Monday, March 21, 2005

Motivating Your Characters

In Dale Carnegie's book How to Win Friend and Influence People the author states that everyone is searching for a feeling of importance. How to get to that end result is as varied as each individual person. Some seek importance through their children, through their career, through their possessions, through social standing, and some through the thrill of power that kidnapping another and torturing them brings. All want the same end result--for their existence on this earth to matter.
The same is true of well-developed characters. There should always be a good "why" behind their actions. This is not to say all characters act like sensible Minnesotans, but there should be a trail of reasonable actions that make up the characters in your story. Even the insane characters. This can be tricky, and for me this depth of character is formed in the second, third, fourth and fifth revisions.

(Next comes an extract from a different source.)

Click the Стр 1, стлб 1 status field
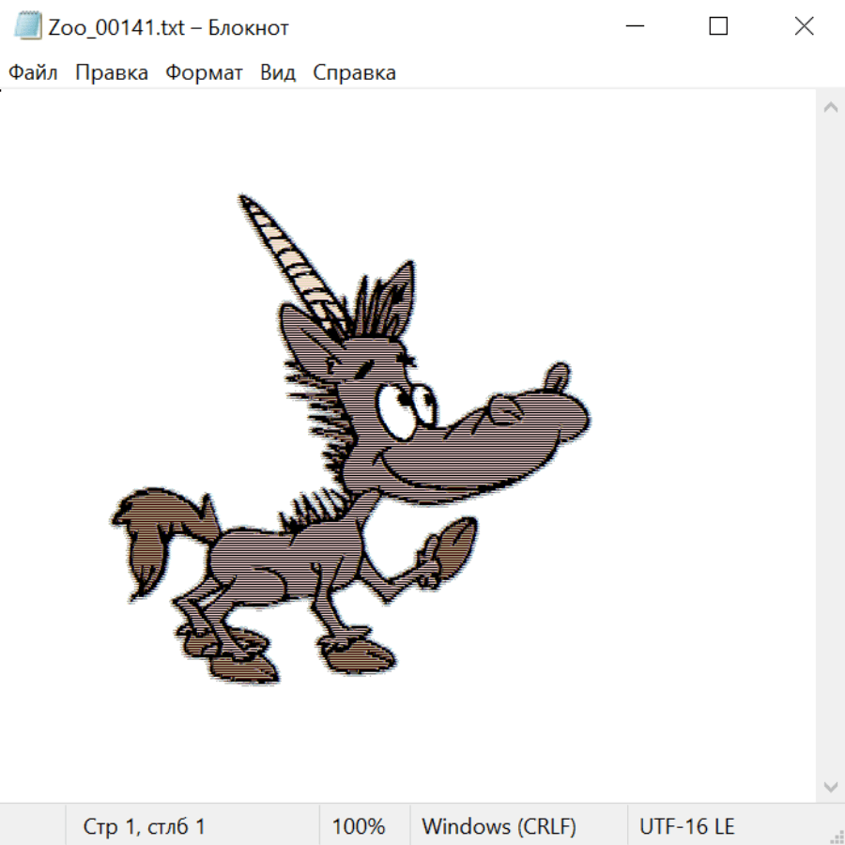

If you can't answer the question, "Why did he do that?" with a satisfactory reason from the text then you either need to go back and reinforce that trait or you need to change the character's actions!
Details make the character alive for your reader. A character who stutters during confrontations or wipes his forehead with the bandanna he keeps in the pocket of his cardigan sweater is a much more rich experience for your readers. They know people who do these kinds of things.
One note--NEVER write something like the following. "Bart was a kind person, always patient during hard times..." This is flat, doesn't engage your reader in the plot of the story. Instead, allow your reader to discern this trait for themselves by the way Bart acts and reacts within the story. Show us his kindness and his patience in Bart's interactions within the story. If it doesn't come out naturally within the context of the story it wasn't really true of Bart after all--and your reader won't buy it. (Never underestimate the intelligence of your readers!)

More tomorrow,
Traci DePree

1 Comments:

At 4:19 PM, John Overman said...

Well, I think this post has two major points of writing advice that are clearly consistent with a fiction writing course I attended in college. I was intrigued when my professor insisted that even the antagonist believes in what he (or she) is doing. Characters do what they think is right from their perspective. The second point of this post that rings home for me is the emphaisis on "showing" and not "telling." I am still developing as a writer, but I know for a fact that as a reader, I would much rather "experience" the story than be told what to think or how to feel.